This is autoimmune, not lifestyle. It is not caused by eating too much sugar, by being overweight, or by anything a person did or did not do before diagnosis. The triggers that set the autoimmune process in motion are still under research; the mechanism, immune-mediated loss of insulin-producing cells, is settled.
Why insulin is essential, not optional
Insulin is the signal that lets glucose move from the bloodstream into muscle, fat, and liver cells, where it is used for energy or stored for later. Without insulin, glucose stays in the bloodstream and rises; the body then breaks down fat for fuel, which produces ketones. High glucose plus rising ketones is diabetic ketoacidosis (DKA), a medical emergency.
For someone living with type 1 diabetes, insulin is not a treatment that makes things better. It is the missing signal that has to be replaced, every day, for life. Pumps deliver it continuously through a small cannula under the skin. Pens deliver it as injections at meals and once or twice a day for background cover. The job is the same in both cases: to put insulin into the body in roughly the right amount at roughly the right time, and to learn from what happens next.

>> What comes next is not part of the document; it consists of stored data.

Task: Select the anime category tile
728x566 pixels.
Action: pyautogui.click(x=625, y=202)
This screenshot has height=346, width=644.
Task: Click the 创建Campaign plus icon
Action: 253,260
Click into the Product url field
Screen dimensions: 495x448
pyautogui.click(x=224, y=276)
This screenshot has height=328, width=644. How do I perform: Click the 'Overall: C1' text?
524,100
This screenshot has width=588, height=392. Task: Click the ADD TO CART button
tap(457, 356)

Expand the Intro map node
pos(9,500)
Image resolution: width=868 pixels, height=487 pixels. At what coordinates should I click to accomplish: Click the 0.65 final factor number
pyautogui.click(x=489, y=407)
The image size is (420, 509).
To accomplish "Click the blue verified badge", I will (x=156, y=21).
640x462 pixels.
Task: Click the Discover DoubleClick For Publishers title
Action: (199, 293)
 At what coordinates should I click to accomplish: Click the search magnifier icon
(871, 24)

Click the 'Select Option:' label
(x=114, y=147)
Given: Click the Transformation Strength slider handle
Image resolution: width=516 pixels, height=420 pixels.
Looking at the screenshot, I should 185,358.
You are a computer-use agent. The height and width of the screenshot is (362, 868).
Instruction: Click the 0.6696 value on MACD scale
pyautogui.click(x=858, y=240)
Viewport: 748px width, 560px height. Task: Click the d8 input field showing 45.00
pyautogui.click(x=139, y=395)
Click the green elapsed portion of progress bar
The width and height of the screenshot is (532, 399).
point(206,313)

The job, stated plainly. A working pancreas adjusts insulin every few seconds based on glucose, exercise, food, illness, and stress. Type 1 diabetes asks the person and their tools to do that job from outside the loop. The Foundations guide is the working knowledge that makes the job manageable.
What changes after diagnosis
Three things shift on the day of diagnosis, and they keep shifting for months afterwards.
Glucose becomes a number that has to be checked. A working pancreas knows the glucose level continuously and adjusts. After diagnosis, the person has to know it instead, and act on it. Continuous glucose monitoring (CGM) is the tool that makes this possible without finger-pricks every couple of hours. Foundations Part 2 explores how it works and why it underpins everything else in this guide.
Food becomes information. Not a moral category, not a list of allowed and forbidden things, but information. Carbohydrate has the largest, fastest effect on glucose; understanding how much is in a meal is what lets a bolus dose be matched to it. Foundations Parts 6 and 7 cover this without the diet-culture overlay.
Daily life enters the loop. Sleep, stress, exercise, illness, hormones, alcohol: each of these moves glucose through different mechanisms and on different timescales. Most people do not realise how much these things mattered until type 1 diabetes makes them visible.
The honeymoon, and what comes after
For a few months after diagnosis, the remaining beta cells often produce a small amount of insulin. This is the honeymoon period. Glucose tends to behave better than it will later, and insulin doses are typically lower. The honeymoon ends gradually, not all at once, and the body’s own contribution falls toward zero over the following one to three years on average. The implication is straightforward: insulin doses will need to rise as the honeymoon fades, and what worked in the first six months will need to be revisited. This is normal physiology, not a sign that something has gone wrong.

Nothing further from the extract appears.